There has been much debate about the impact of the compliant environment on the Windrush generation. We are taking steps—important steps—to safeguard those from the Windrush generation seeking jobs or rented accommodation. We have published updated guidance on gov.uk, which encourages employers and landlords to get in touch with the Home Office checking service if they are unsure about individual status. The taskforce will contact the individual concerned to help them to prove their entitlement, and the employer or landlord will be issued with a positive notice to enable them to employ or register the individual.
The Home Office is working with other Departments. The hon. Member for Manchester, Gorton (Afzal Khan) raised the importance of my doing so, particularly with reference to working with organisations such as the DWP, the Department of Health and Social Care, and the Driver and Vehicle Licensing Agency to make sure that not only Departments, but the partner agencies across the board, work to ensure that we have the relevant safeguards in place to prevent those from the Windrush generation from being denied the benefits and services they should be entitled to. Tomorrow, I will chair a cross-Government meeting to discuss those safeguards in more detail.
We have also been clear that ongoing enforcement activity must not impact on people in the Windrush generation. Immigration enforcement has put in place arrangements to minimise this risk.
Will the hon. Lady allow me to comment on some points that she raised at the end of the debate? It is important to me that I address them. It is absolutely crucial that we work very hard to make sure that we have immigration policies that are fair and reflect human beings—the people we know they are. That has been one of the most powerful elements of the Windrush crisis. I have seen and listened to the individual stories, and I want to make sure that they do not happen again.
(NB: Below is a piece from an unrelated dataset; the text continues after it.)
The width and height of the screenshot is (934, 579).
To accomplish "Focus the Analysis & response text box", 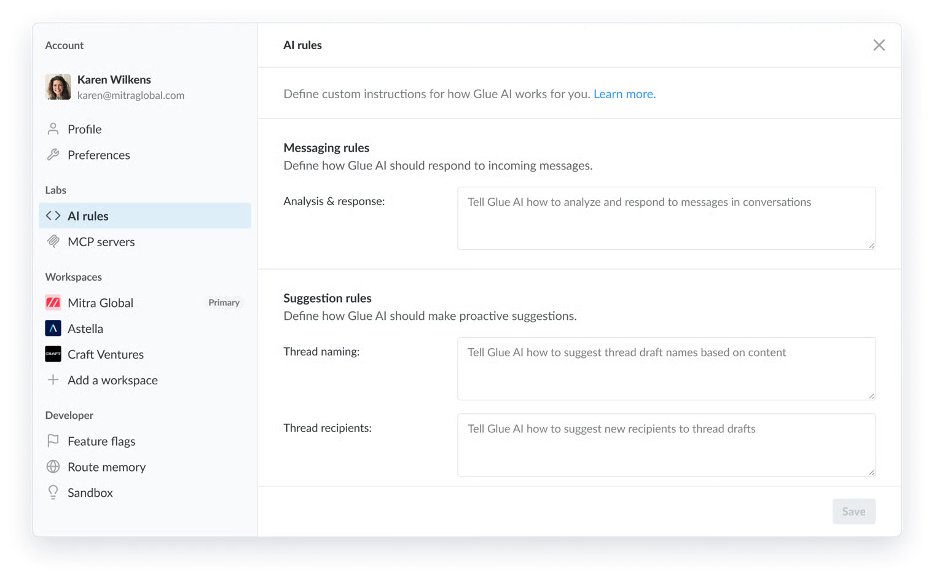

The hon. Lady raised a case from Sri Lanka. I hope she will come to me with the individual’s details, because it is important to me—just as when I assisted the hon. Member for Coatbridge, Chryston and Bellshill (Hugh Gaffney), who is no longer in his place—that we work hard to solve individual cases. I recognise how time-hungry and resource-intensive that will be, but it is imperative that we get this right, and I know that the Home Secretary shares that ambition. The previous Home Secretary—
The previous Home Secretary worked hard on this issue and spoke of changing the culture of the Home Office. I am absolutely determined that we do change the culture and work hard to right this wrong.
claimed to move the closure (Standing Order No. 36).
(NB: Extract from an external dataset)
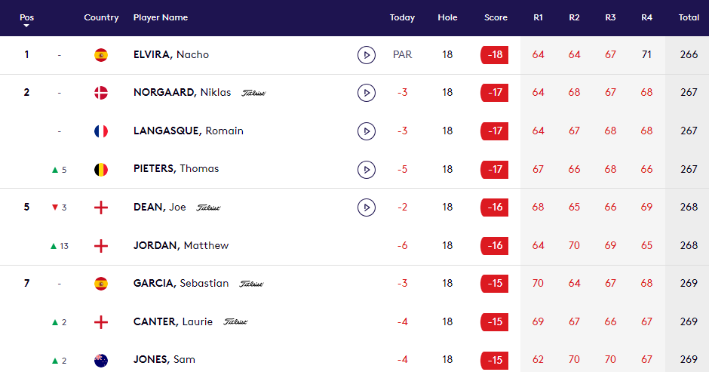Sort by Today column header
The height and width of the screenshot is (372, 709).
tap(402, 17)
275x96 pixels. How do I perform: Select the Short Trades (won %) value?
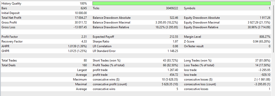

Question put forthwith, That the Question be now put.
Question agreed to.
Main Question put accordingly.
On a point of order, Mr Speaker. I have notified the hon. Member for Peterborough (Fiona Onasanya) about this point of order. Earlier in the debate, I inadvertently misled the House in an intervention that she very kindly took during her speech in relation to Mr Tariq Mahmood of Peterborough. While it is true that Mr Mahmood has been found guilty of vote rigging and has campaigned and been photographed with both the Leader of the Opposition and the hon. Lady very recently—he has also been a local Labour party secretary—I alleged that he was a member of the Labour party, but it transpires that he is just a Labour party activist, not a member. As I hope you know, Sir, I cherish this place very much, and I would not have sought to have misled it advertently.
I am extremely grateful to the hon. Gentleman for what he has said, and it has been duly noted. It will—or, alternatively, will not—be pored over by hon. Members who take a very keen, and even anorakish, interest in his pronouncements.